The future of nursing practice promises to have a major growth of opportunities for nurses. That is the case given the expected renaissance of the profession, which will see an expansion of the roles played by nurses across all settings. As such, nurses need to be ready for the same if they are to remain fit and functional in the future days. Of the essence to the preparation of nurses for the assumption of the future expanded roles is the advancement of the nursing educational status. As reported by Altman, Butler, and Shern, (2016), the IOM Future of Nursing has made several recommendations concerning an increase in educational attainment for nurses so that they can remain productive in the days ahead. A case in point is the recommendation that the nursing profession should increase its least minimum requirement for educational levels of nurses to be a Baccalaureate degree in nursing (BSN). Notwithstanding, it goes on to make a suggestion targeting an increase in the number of nurses with BSN and doctorate qualifications in nursing as well as committed to lifelong learning by the year 2020. Given these recommendations, a self-assessment of how I aim to fit in the nursing profession in days ahead is of utmost importance to this discussion.

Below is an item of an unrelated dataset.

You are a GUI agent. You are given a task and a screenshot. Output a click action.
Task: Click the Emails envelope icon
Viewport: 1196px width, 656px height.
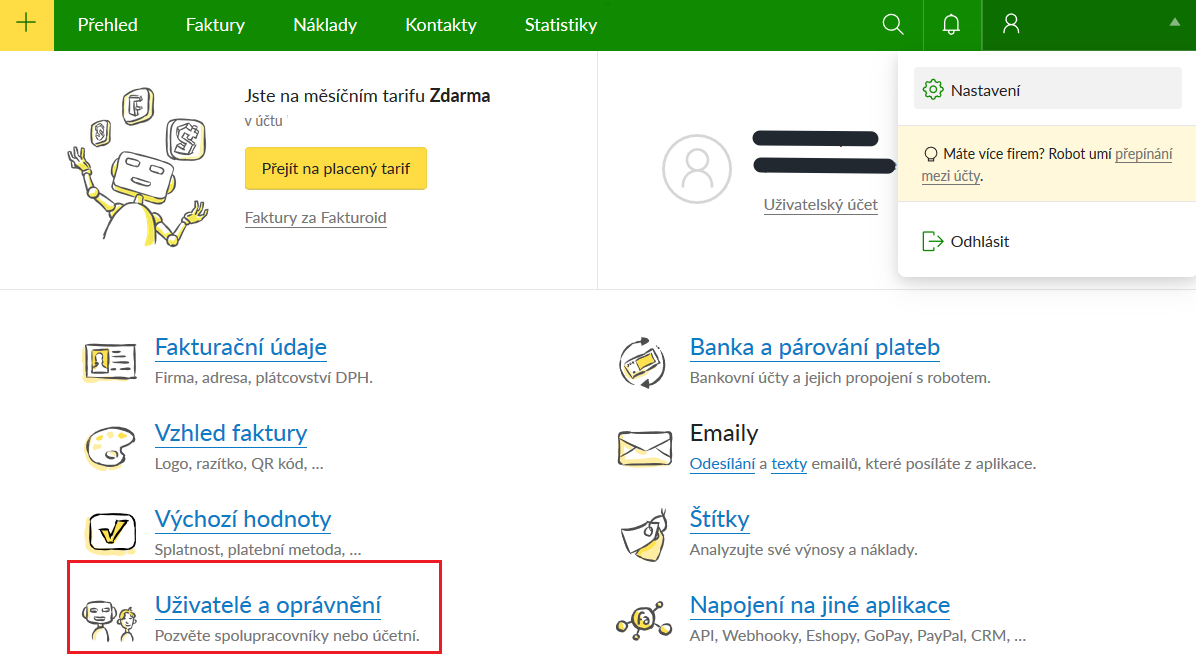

Primarily, determination of the current job options available for my nursing practice in consideration of the current educational attainment level is significant in the realization of an effective career plan. That said, upon entry into the job market, my competencies would match those of a Registered Nurse (RN) at the entry level. Competencies of an RN across all healthcare settings include educating, provision and coordination of care as well as serving as a member of the medical team (Pozgar, 2012). As such, upon completion of my current nursing education training, my job description will be similar to that of an RN.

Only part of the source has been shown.